Most of you will have heard of the Dow Jones Index and today marks one of the most important changes to this index with wide-ranging implications.

Standard and Poors are the company responsible for maintaining and calculating the Dow Jones Industrial Index. This index consists of 30 stocks that Standard and Poors considers are reflective of the American economy.

The index consists of names like Walt Disney, IBM, Visa, Coca-Cola, and JP Morgan Chase. But it is the strange way they weight the index that makes it different. Most indexes are market-cap weighted

Market Capitalisation is calculated by taking the last traded price of a share and multiplying it by the number of shares on issue. They then weight an index based on this calculation, so companies with the highest market capitalisation get a bigger weighting in the index.

This can be seen in the S&P500 where the top 5 names, Microsoft, Apple, Amazon, Facebook and Google, make up more than 20% of the index and explains why that index performance has been so strong this year.

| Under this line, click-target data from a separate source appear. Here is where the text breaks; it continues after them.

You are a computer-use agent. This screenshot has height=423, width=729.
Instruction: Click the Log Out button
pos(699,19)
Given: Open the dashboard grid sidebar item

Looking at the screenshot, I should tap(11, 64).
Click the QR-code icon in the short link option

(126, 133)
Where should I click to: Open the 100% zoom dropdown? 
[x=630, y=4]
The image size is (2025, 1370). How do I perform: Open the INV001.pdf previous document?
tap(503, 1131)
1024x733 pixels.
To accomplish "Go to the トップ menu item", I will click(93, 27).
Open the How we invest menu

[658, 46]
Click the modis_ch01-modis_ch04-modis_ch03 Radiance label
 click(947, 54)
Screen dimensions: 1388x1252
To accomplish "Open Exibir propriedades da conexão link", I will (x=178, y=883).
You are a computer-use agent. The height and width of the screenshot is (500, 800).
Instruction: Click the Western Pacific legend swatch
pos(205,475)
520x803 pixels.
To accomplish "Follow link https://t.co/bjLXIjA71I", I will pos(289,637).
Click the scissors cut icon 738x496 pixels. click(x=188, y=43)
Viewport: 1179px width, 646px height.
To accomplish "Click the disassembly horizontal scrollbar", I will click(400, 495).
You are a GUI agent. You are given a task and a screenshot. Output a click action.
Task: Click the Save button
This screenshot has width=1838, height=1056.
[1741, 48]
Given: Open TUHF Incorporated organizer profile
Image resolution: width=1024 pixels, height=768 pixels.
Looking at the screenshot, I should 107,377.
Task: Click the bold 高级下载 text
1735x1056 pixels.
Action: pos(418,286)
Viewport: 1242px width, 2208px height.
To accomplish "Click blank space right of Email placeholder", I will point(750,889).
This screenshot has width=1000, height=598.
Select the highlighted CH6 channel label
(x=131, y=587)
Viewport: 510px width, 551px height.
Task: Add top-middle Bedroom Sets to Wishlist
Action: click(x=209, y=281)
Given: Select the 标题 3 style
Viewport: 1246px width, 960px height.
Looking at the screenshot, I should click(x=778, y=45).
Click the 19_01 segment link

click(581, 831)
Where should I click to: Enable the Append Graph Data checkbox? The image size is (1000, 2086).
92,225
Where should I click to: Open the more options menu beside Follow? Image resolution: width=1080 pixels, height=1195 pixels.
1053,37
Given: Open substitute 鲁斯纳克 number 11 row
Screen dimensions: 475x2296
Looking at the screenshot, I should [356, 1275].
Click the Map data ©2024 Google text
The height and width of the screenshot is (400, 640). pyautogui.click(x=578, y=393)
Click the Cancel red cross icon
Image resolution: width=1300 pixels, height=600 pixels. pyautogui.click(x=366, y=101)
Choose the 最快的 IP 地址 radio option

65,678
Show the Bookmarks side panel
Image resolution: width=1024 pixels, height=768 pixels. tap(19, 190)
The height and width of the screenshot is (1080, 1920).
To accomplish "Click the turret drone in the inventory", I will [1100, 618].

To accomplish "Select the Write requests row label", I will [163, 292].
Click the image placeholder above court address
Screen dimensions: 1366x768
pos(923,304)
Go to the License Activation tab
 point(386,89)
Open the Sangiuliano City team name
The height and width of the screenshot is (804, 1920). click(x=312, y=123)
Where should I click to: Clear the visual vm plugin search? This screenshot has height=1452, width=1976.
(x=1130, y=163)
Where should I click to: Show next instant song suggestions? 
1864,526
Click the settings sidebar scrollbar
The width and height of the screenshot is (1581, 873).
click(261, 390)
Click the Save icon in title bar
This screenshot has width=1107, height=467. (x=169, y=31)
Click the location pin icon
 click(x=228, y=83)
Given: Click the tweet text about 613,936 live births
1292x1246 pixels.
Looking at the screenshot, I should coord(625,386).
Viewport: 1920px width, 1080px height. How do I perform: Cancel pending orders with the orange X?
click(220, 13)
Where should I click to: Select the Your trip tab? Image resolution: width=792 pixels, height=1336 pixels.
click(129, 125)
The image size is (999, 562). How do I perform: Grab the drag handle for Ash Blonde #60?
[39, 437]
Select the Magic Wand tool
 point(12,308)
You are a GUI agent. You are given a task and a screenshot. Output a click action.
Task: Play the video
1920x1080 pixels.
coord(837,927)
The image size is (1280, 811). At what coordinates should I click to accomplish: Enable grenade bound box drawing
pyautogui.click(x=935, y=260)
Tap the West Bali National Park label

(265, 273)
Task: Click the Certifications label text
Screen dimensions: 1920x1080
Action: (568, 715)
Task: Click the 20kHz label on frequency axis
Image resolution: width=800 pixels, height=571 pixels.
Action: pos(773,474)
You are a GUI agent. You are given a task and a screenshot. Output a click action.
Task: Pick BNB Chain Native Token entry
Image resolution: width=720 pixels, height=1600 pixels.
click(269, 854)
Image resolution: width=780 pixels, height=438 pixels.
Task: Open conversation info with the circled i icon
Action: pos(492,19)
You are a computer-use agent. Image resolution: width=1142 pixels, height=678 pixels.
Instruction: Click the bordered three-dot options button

But calculations for the Dow Jones Industrials are a little different. This index is weighted based on actual share price.

For example, presently Apple at $500 per share gets the largest weighting, followed by United Health at $300 per share. But this is going to change significantly as Apple has undergone a 4-for-1 stock split and therefore will trade around the $125 mark on Monday. That will change its weighting in the index significantly

Then, after the close, there will be another change.

Three companies are being kicked out of the index – Raytheon, Exxon Mobil and Pfizer. In their place, the following 3 will be added – Amgen, Salesforce and Honeywell

All these changes will change the weighting of every company in the index.

These changes will be significant due to all the index-tracking ETFs. An ETF that tracks the index does so by holding the shares in the index in the same weightings as they are found in the index. So, once these changes come into effect, ETF issuers must adjust their holdings in these shares accordingly.

You would expect to see some selling of Apple holdings and buying of Amgen and Salesforce.

Interestingly, longer-term, it makes little difference whether a share has been added to, or kicked out from an index. But we might get some short-term volatility in these names as traders adjust to the new weightings.